==== Task material ====

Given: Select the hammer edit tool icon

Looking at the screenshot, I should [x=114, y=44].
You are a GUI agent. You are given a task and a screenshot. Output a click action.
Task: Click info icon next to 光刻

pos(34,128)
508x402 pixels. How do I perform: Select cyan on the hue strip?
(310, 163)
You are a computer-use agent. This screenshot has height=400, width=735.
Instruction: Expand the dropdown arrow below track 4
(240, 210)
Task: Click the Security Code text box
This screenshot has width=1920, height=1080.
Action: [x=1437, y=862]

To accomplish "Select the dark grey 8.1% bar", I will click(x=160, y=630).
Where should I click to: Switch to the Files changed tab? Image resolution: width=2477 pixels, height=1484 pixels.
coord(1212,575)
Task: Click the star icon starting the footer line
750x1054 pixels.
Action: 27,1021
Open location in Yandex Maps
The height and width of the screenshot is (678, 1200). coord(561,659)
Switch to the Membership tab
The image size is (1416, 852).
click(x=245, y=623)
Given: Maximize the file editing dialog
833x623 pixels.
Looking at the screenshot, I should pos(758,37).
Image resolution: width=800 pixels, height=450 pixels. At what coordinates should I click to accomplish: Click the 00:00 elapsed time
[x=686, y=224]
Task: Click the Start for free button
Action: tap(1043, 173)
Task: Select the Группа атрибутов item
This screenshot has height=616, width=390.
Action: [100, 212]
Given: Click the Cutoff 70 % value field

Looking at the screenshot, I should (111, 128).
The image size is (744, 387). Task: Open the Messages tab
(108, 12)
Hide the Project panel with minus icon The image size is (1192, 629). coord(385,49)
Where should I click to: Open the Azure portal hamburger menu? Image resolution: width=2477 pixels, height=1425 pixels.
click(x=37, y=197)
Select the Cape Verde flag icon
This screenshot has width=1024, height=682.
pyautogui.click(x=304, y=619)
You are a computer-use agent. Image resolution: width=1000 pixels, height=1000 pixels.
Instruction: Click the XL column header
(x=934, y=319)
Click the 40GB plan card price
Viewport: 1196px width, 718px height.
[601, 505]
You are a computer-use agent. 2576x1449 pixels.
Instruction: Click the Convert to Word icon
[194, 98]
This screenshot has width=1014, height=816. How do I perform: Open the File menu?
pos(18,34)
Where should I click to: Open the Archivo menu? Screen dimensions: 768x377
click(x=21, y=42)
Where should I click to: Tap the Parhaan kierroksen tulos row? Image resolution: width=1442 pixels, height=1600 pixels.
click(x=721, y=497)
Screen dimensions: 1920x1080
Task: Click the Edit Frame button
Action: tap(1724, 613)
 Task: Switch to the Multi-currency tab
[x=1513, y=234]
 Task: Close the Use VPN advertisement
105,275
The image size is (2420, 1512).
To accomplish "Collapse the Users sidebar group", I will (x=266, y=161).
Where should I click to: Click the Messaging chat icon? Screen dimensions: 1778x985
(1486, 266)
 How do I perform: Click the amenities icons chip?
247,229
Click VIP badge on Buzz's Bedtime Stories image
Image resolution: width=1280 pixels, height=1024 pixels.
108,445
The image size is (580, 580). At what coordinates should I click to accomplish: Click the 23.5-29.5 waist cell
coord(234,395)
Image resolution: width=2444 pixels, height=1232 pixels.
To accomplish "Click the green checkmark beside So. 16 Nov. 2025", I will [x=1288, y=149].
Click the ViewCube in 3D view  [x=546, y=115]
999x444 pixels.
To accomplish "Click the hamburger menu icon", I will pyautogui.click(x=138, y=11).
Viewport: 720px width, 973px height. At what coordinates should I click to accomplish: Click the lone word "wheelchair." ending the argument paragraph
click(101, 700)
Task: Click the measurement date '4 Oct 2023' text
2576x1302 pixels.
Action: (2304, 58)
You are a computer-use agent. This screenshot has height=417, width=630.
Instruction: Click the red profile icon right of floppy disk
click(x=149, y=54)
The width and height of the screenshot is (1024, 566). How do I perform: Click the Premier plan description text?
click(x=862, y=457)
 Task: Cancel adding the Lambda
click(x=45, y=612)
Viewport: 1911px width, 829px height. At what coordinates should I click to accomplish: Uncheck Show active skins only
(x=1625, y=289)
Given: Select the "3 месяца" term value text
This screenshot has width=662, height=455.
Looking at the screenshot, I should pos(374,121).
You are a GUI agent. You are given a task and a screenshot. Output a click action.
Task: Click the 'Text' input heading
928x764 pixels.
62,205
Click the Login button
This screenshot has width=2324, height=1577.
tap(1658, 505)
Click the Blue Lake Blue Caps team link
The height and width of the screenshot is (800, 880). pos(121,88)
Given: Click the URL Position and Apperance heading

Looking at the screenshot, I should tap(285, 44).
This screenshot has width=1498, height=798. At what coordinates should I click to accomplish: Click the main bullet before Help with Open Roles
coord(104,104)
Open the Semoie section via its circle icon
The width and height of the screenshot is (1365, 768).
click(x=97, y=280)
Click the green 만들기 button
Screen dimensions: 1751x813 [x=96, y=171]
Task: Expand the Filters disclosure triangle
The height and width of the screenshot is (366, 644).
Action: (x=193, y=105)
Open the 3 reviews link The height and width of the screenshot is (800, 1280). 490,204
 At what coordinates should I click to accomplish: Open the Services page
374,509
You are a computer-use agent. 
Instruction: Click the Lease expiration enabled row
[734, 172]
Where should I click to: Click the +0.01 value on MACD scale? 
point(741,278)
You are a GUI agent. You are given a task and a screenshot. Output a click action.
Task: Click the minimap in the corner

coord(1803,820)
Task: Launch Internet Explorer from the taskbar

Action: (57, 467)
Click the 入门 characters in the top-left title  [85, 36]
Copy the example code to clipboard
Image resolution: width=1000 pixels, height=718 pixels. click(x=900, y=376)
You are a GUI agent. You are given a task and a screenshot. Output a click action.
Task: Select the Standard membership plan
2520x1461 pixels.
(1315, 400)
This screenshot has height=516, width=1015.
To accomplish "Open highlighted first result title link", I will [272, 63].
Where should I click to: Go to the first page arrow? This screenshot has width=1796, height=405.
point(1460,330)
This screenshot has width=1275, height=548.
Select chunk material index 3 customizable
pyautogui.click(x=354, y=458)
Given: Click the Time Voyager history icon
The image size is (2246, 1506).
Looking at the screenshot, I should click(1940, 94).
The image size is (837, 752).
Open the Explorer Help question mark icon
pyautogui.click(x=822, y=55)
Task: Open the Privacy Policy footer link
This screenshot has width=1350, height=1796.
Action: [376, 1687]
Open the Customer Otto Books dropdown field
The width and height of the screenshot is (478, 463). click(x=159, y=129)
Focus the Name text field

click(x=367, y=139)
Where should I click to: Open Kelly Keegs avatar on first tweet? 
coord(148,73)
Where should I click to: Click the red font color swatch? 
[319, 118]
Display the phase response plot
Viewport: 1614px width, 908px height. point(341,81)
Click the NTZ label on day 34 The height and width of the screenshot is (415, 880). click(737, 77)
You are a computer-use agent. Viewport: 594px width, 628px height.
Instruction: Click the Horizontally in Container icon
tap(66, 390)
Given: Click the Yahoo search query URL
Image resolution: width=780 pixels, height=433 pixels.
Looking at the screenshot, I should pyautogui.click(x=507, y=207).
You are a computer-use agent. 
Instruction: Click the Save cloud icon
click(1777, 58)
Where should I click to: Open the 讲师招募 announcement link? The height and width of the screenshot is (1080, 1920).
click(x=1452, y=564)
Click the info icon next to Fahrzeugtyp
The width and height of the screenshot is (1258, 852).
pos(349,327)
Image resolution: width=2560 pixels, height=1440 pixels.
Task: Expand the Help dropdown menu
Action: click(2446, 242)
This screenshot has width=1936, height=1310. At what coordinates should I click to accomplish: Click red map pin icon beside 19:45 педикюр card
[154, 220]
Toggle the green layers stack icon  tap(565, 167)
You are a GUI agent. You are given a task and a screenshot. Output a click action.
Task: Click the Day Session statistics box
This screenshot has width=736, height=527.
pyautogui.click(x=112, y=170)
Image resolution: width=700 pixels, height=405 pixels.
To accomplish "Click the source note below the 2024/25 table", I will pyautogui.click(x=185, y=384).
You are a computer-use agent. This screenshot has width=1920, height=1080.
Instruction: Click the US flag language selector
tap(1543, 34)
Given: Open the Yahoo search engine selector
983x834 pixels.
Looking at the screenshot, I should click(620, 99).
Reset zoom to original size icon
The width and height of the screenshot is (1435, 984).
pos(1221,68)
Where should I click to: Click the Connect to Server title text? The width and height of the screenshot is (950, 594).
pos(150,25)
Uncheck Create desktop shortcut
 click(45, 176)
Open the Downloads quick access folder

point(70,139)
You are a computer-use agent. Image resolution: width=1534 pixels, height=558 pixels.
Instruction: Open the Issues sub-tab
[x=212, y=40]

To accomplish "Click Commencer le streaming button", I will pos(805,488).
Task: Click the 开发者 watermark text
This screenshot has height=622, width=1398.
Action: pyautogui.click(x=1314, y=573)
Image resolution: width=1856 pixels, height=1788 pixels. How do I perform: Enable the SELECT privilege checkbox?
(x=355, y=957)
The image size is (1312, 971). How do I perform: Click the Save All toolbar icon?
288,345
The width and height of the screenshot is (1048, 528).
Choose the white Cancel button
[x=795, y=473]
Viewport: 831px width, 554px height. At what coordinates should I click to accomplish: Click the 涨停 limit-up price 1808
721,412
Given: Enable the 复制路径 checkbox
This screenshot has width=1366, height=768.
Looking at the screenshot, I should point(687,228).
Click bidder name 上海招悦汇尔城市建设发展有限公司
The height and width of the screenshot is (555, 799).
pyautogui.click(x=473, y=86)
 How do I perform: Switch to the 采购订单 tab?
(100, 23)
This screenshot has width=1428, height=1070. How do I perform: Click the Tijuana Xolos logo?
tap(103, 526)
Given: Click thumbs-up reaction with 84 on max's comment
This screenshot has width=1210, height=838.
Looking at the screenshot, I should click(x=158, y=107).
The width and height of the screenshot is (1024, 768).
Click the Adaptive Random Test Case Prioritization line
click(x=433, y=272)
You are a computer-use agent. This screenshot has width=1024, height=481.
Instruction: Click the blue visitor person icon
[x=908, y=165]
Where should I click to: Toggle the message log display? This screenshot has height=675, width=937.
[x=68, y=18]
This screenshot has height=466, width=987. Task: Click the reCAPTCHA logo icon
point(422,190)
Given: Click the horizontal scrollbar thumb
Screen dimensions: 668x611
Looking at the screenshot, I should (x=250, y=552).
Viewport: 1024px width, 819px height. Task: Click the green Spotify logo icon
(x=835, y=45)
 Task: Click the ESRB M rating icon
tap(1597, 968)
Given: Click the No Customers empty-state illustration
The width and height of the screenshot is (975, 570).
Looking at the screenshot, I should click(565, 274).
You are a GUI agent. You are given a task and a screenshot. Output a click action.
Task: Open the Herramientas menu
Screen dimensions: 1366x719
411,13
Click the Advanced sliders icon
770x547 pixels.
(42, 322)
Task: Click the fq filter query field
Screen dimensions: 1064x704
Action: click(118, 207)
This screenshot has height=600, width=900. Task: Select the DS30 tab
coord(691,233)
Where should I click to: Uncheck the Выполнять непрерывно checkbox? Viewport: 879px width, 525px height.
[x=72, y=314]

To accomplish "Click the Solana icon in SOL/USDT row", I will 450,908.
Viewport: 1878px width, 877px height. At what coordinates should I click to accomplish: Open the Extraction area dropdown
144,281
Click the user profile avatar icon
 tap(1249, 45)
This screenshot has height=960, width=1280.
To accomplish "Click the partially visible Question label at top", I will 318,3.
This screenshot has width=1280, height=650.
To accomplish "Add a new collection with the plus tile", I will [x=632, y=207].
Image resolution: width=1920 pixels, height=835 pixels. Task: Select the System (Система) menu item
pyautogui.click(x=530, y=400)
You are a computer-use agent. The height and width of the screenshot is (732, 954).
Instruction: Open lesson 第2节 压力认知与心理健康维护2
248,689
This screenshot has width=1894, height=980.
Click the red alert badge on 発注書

====

**Task to complete:**
Collect every line in the records above that contains the word "Explorer", and copy each one out in full. Treat the match as case-sensitive.

**Task solution:**
Task: Launch Internet Explorer from the taskbar
Open the Explorer Help question mark icon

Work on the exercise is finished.